Los irlandeses casi abusan del silencio, aunque también es cierto que tienen fama de habladores. Esta paradoja se explica por un curioso manejo de los niveles de comunicación. Cuando te hablan con entusiasmo del partido de hurling o te describen la leyenda casi absurda que puede rodear un cierto lugar o unas ruinas, su propósito me parece a mí que es más establecer un recurso que mida qué tanto puedes conectar con su sensibilidad o su lenguaje. Y así es posible que una persona resulte habladora y sin embargo esté en realidad callando. No te preocupes si esto sucede: en otra ocasión callará mucho y con un mínimo de palabras te dirá todo.

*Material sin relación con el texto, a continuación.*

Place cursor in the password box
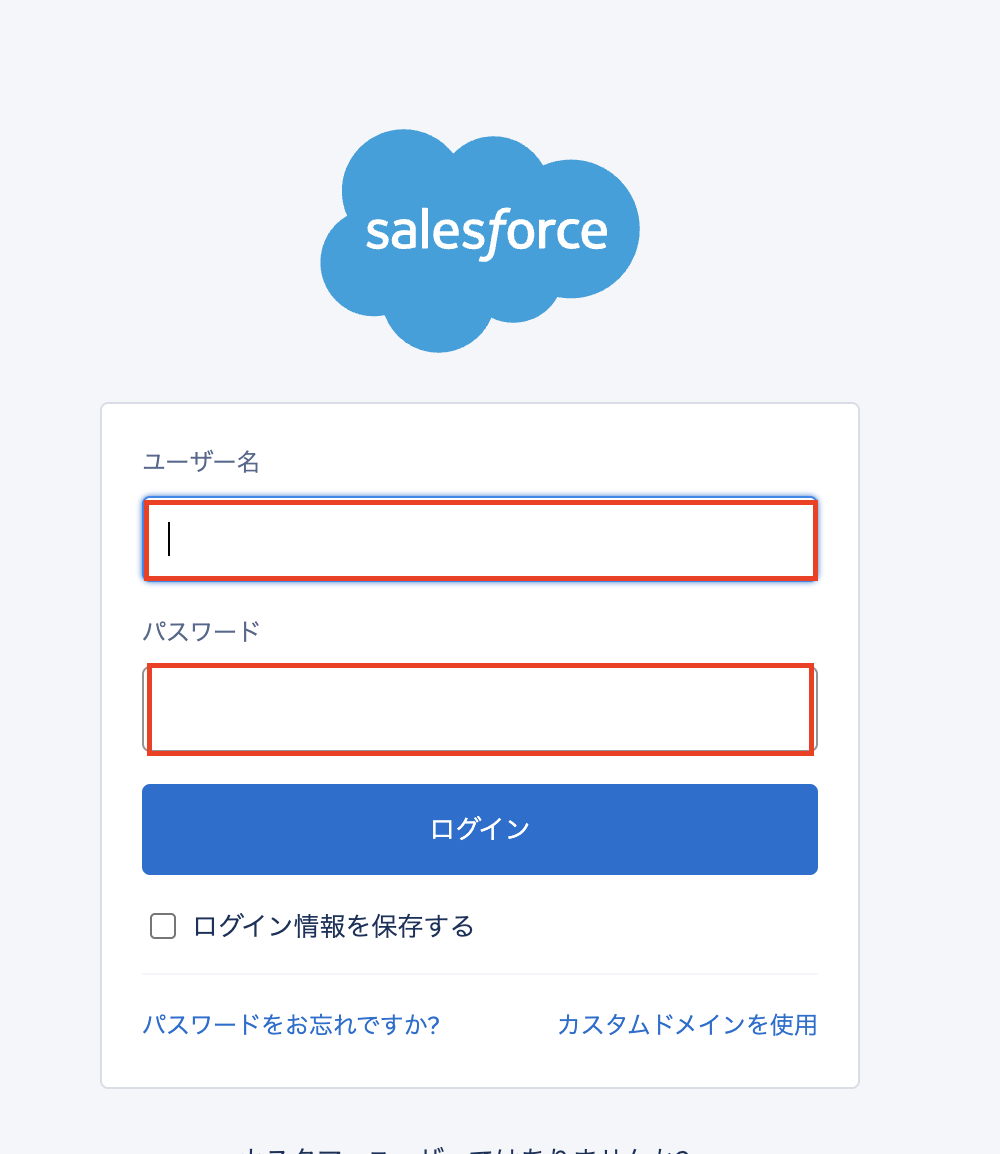1000x1154 pixels. tap(480, 709)
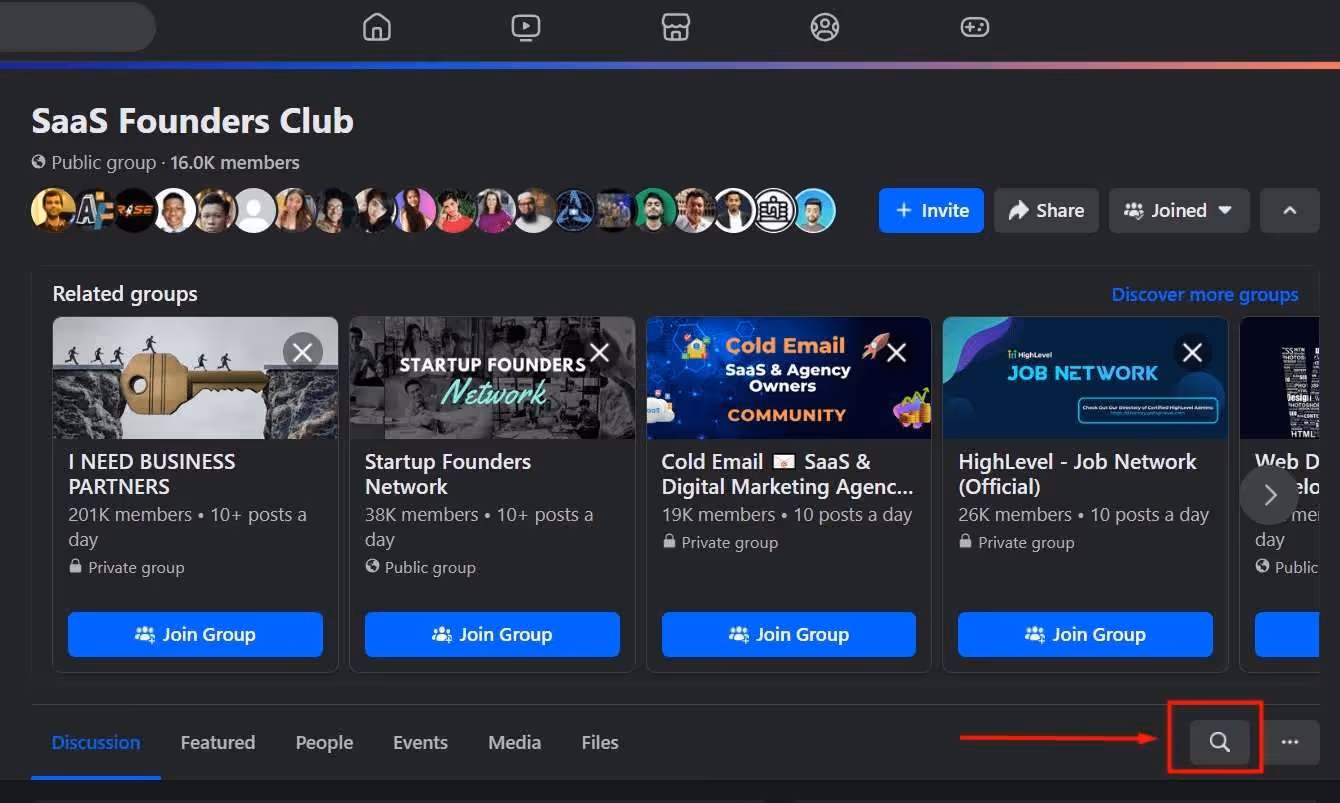Open the Home feed icon

coord(377,27)
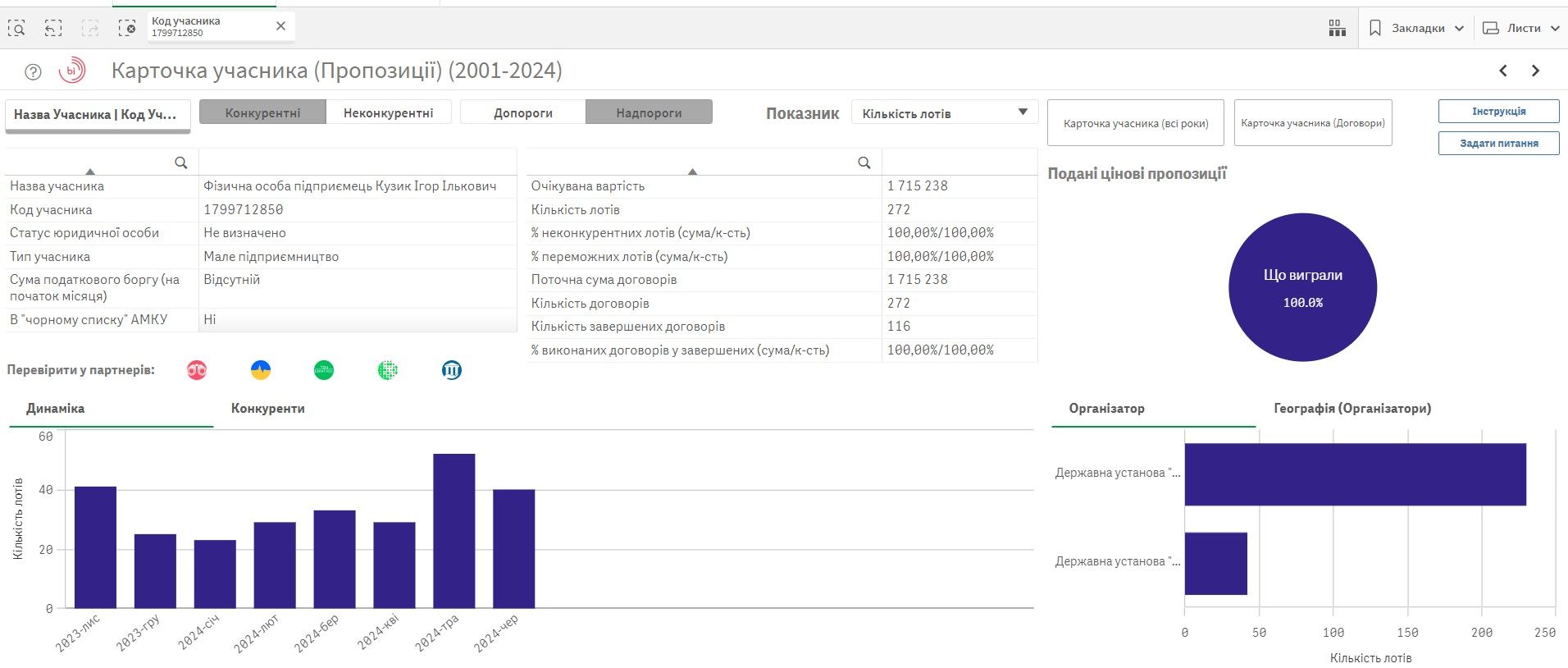The height and width of the screenshot is (668, 1568).
Task: Switch to Географія (Організатори) tab
Action: pos(1351,409)
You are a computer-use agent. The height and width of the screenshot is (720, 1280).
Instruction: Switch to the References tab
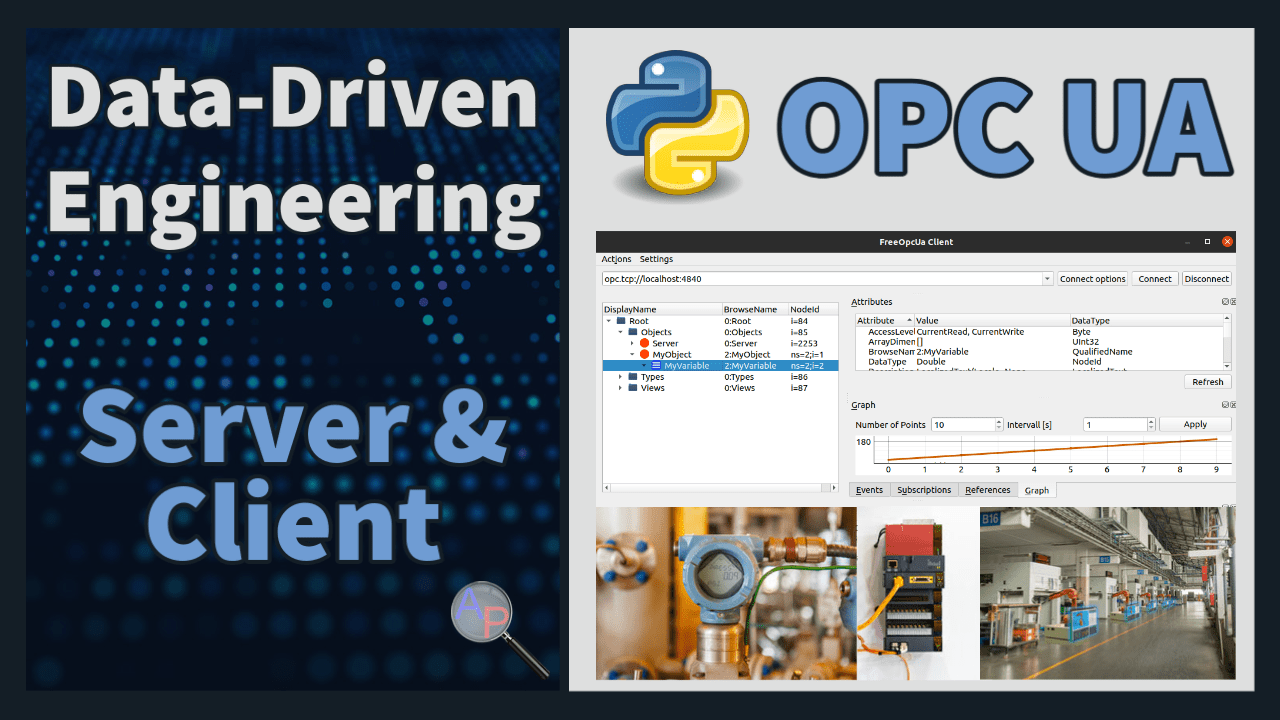tap(988, 490)
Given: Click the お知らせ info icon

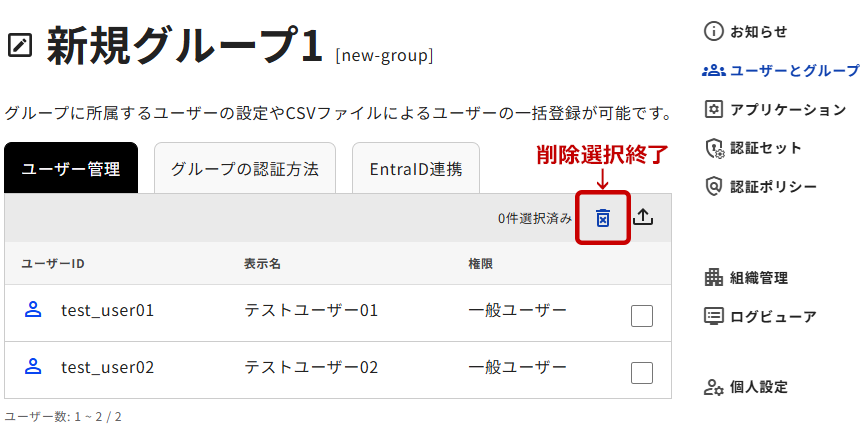Looking at the screenshot, I should (x=713, y=31).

Lo que me gusta del uso del silencio y la palabra en ellos es su desconfianza del discurso “macro.” Mucho antes de que Lyotard nos explicara que el mundo de la Modernidad se fracturó y que hoy es difícil creer en las grandes narrativas ya los irlandeses vivían ese proceso, como por instinto natural. Es posible que hayan llegado a esa desconfianza como simple reacción por la constante y ambigua presencia de lo británico en este país. Los ingleses aman la lógica, juegan con las palabras, son fecundos en teorías, sensatas o excéntricas, geniales o perversas.

En este sentido la palabra del inglés ha sido siempre la pretensión de dar una norma, de dar un significado, de contener la vida en cauces inteligentes y eficientes. Irlanda se ha aprovechado de eso en muchos sentidos y debe muchísimo a su enorme isla vecina pero en último término desconfía de tanta especulación y de tanta capacidad teórica, sea real o ficticia.

Los irlandeses, digo yo, no aman la metafísica, entendida como la entiende Aristóteles. Sienten poco aprecio por todo aquel que piensa que puede decir más de lo que escucha y, si algo pueden temer, es que llegue el día de la teoría perfecta y nos veamos todos obligados a escuchar lo mismo por los siglos de los siglos.

Su amor a la vida es amor a la palabra tanto como es amor al silencio. Eso ha llegado a gustarme mucho, y creo que es en sí mismo un mensaje para el mundo.